━━━ Selected excerpt

The Vacuum Tube Saga, Part VI

Remember when Gen. Chilton brought an old-school vacuum tube to a meeting with the Wall Street Journal and reportedly suggested that this technology cannot be replaced without building new nuclear warheads?  Remember when Jeffrey Lewis and I argued that vacuum tubes have nothing to do with the RRW debate?  Remember when Gen. Chilton told Global Security Newswire’s Elaine Grossman that we were “confused, frankly” (i.e. we didn’t know what we were talking about)?  Remember when John Harvey, the former head of NNSA’s policy planning staff, and the Washington Times’ Bill Gertz revealed that it was Gen. Chilton who was in fact confused?  Of course you do!  Well, the saga continues.  

Via friend of NoH Nick Roth, Energy Secretary Steven Chu and NNSA Administrator Tom D’Agostino honored the Kansas City Plant’s 60-Year anniversary at DoE headquarters yesterday (the Kansas City Plant produces the non-nuclear components for U.S. nuclear weapons).  Both Chu and D’Agostino were presented with “historic” artifacts to commemorate the occasion.  Chu’s plaque contained, wait for it, two “1960s-era” vacuum tubes and the “RF-IC based multi-chip module” (i.e. a modern semiconductor device).  Head over to NNSA’s website for a video (yes a video; wonkporn at its finest!) of the event. *For the record, D’Agostino was presented with an “orginial watch clock key” which security patrol would use to document entry into and exit from secure areas during the first few decades of the U.S. nuclear weapons complex.

In presenting Chu’s plaque, Kansas City Plant officials stated that it

“contains…1960s-era vacuum tubes from the B61 radars that are currently deployed in today’s stockpile.  Next to it is the RF-IC based multi-chip module for the next generation radar applications.  The use of the new technology will greatly reduce the radar size and manufacturing cost while improving its reliability.” [emphasis mine]

So now the Kansas City Plant is also on record as stating that vacuum tubes are in “the B61 radars” (actually only some of the B61 radars).  The radar, you will recall, is a non-nuclear component located outside the physics package.  Methinks its long past time for Gen. Chilton to either admit that he misspoke in suggesting vacuum tubes can only be replaced via an RRW-like approach or declare that the Wall Street Journal grossly misinterpreted what he said.

━━━━━━
━━━ Source data

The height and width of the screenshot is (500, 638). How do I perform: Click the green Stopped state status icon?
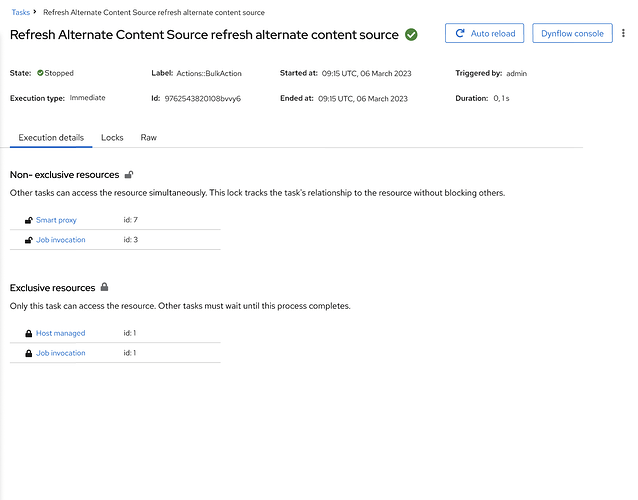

━━━━━━

== Written exercise A ==
Return the stretch of the vacuum tube post from "Via friend of" through "nuclear weapons complex.", copied word for word.
== Written exercise B ==
List every person named in the vacuum tube post, in order of first mention.
== Written exercise C ==
Using the vacuum tube post, decide whether each statement agrees with it, and quote the words that decide each one: (i) The Kansas City Plant produces the nuclear components for U.S. nuclear weapons. (ii) The radar is located outside the physics package. (iii) The anniversary was honored at DoE headquarters.

== Full solution A ==
Via friend of NoH Nick Roth, Energy Secretary Steven Chu and NNSA Administrator Tom D’Agostino honored the Kansas City Plant’s 60-Year anniversary at DoE headquarters yesterday (the Kansas City Plant produces the non-nuclear components for U.S. nuclear weapons).  Both Chu and D’Agostino were presented with “historic” artifacts to commemorate the occasion.  Chu’s plaque contained, wait for it, two “1960s-era” vacuum tubes and the “RF-IC based multi-chip module” (i.e. a modern semiconductor device).  Head over to NNSA’s website for a video (yes a video; wonkporn at its finest!) of the event. *For the record, D’Agostino was presented with an “orginial watch clock key” which security patrol would use to document entry into and exit from secure areas during the first few decades of the U.S. nuclear weapons complex.

== Full solution B ==
Gen. Chilton
Jeffrey Lewis
Elaine Grossman
John Harvey
Bill Gertz
Nick Roth
Steven Chu
Tom D’Agostino

== Full solution C ==
(i) No: "the Kansas City Plant produces the non-nuclear components for U.S. nuclear weapons"
(ii) Yes: "The radar, you will recall, is a non-nuclear component located outside the physics package."
(iii) Yes: "honored the Kansas City Plant’s 60-Year anniversary at DoE headquarters yesterday"